3.5 Culture: Lower Left Quadrant
Cultural Worldview: Interior, Subjective, Collective
(NOTE: If you are new to my site, it helps to read the posts in order. They are listed under the Contents tab here.)
Let’s start the 2nd quadrant review by orienting ourselves. Last week, we covered the upper left “I” quadrant. Today, we stay on the left side, Interior and Subjective, and move down to the “We” quadrant, which includes the Collective: couples, families, schools, churches, workplaces, cities, and nations.
Remember from the last post that the Upper-left quadrant deals with individual feelings, tastes, or beliefs. Today, in the Lower-left we are dealing with the combined feelings, tastes, or beliefs of groups. In the Upper-left, to validate “truth,” we used “truthfulness” as our standard. Moving to the Lower-left, since we are now in the realm of the collective We, we move into the realm of morality and use the standard of “rightness.” Being truthful in the company of others becomes a moral standard that families, groups, and cultures establish to manage our interpersonal behavior. Things can get chaotic without standards set by nations, families, groups, religions, or other institutions.
The Upper-left locates my internal experiences. Lower-left is where I engage my inner reality out in public. Is that about right?
Close. There are two more quadrants, two more realms of our reality that we will cover. But this “tour” starts with our personal internal experience and then moves those experiences into our interactions with ever-expanding circles of others. As our inner feelings, tastes, and beliefs come into contact with others, we experience a range of responses, including anxiety, fear, elation, confusion, anger, joy, and so on. Then, our responses get mixed in with the other group members, and we create a “group average” that roughly describes the group’s experiences, abilities, culture, and worldview. So, we engage each other here, but the subject of our study in this quadrant is the group and our collective experiences, not individuals.

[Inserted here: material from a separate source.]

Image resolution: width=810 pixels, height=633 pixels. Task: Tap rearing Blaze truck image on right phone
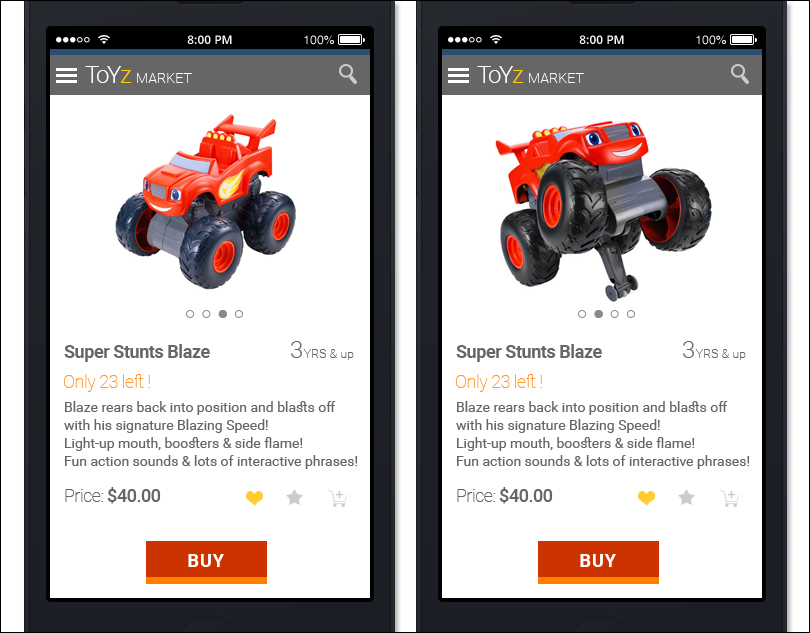pos(603,210)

What are some of the development theories in this quadrant?
Anthropologists can study the developmental growth of culture-based worldviews and values. Philosophers can study the evolution of philosophical schools of thought. Linguists might look at the evolution of how languages express more and more complex or subtle meanings. Theologians can study the evolving meaning of core principles in religion: origin stories, the role of god or gods, the relationship of religion and ethics, and so on.
You mentioned that we validate truth in this quadrant by the standard of “rightness.” Can you say more about this?
Sure. First, I think it important to say that there is an ongoing “dialogue” between the quadrants, and it is probably easiest to see this between the two Left-hand quadrants. We often find ourselves “talking to ourselves” about things that happen with other people. Our intrapersonal dialogue might include thinking about whether my comments in the group were valid, or what I really believed, or whether I was clear, and maybe realizing I could have said things differently. Or perhaps I now realize that what I said is not what I think.
After I’ve had this little chat with myself, I rehearse my next conversation, but now other people are there and it goes differently because new ideas or social dynamics are in play. So now I think, “Should I bring up my new insight?” or is it irrelevant? As you know from daily experience, we continually review and rehearse our individual and collective internal, subjective experiences. And, for most of us, who shows up in “the collective” can significantly affect how we show up.
Into this mix of internal chatter and external social behavior comes the question, “How do we know what is true?” In A Brief History of Everything, Wilber uses four terms for the Lower-left validity claims: justness, cultural fit, mutual understanding, and rightness. Just as his four terms for the Upper-left quadrant helped us get close to touching the “real thing,” these terms help us triangulate the truth here.
Okay, I’m all ears!
Starting with rightness and justness, they elicit synonyms like moral, fair, impartial, righteous, and virtuous. Based on whose standards? Well, the culture we are operating in. We have some issues in the Green, post-modern, pluralistic, relativistic worldview, but this is a recent development, and our culture’s center of gravity is not post-modern yet. However, we are having many conflicts with Greens about this fluid state of affairs, and I will comment on it in other posts. For now, I think “mutual understanding” is a pretty good interim goal to work towards.
Wilber points out, for example, that we have deeply engrained habits and trust that when I say “dog,” you know what I mean. It’s a remarkable cultural feat when you think about it. We are admittedly having trouble when I say “equity'“ or “equality” that we know what we mean by these words. Our shared work is to work for shared meaning, so the Venn diagram circles overlap enough to get along in a state of “common good.”
I think I’m starting to get this notion of multiple perspectives. On the one hand, it is good to understand the level of development of you and me, what we can mutually see, and what we see differently because we are at different levels. Now, with two of the four quadrants, the two subjective quadrants, we have to consider being open to all kinds of variables so we can get closer to “truth.”
Remember, the Big Three, the Good, the Beautiful, and the True. This Lower-left quadrant is the Good, which we must strive for here.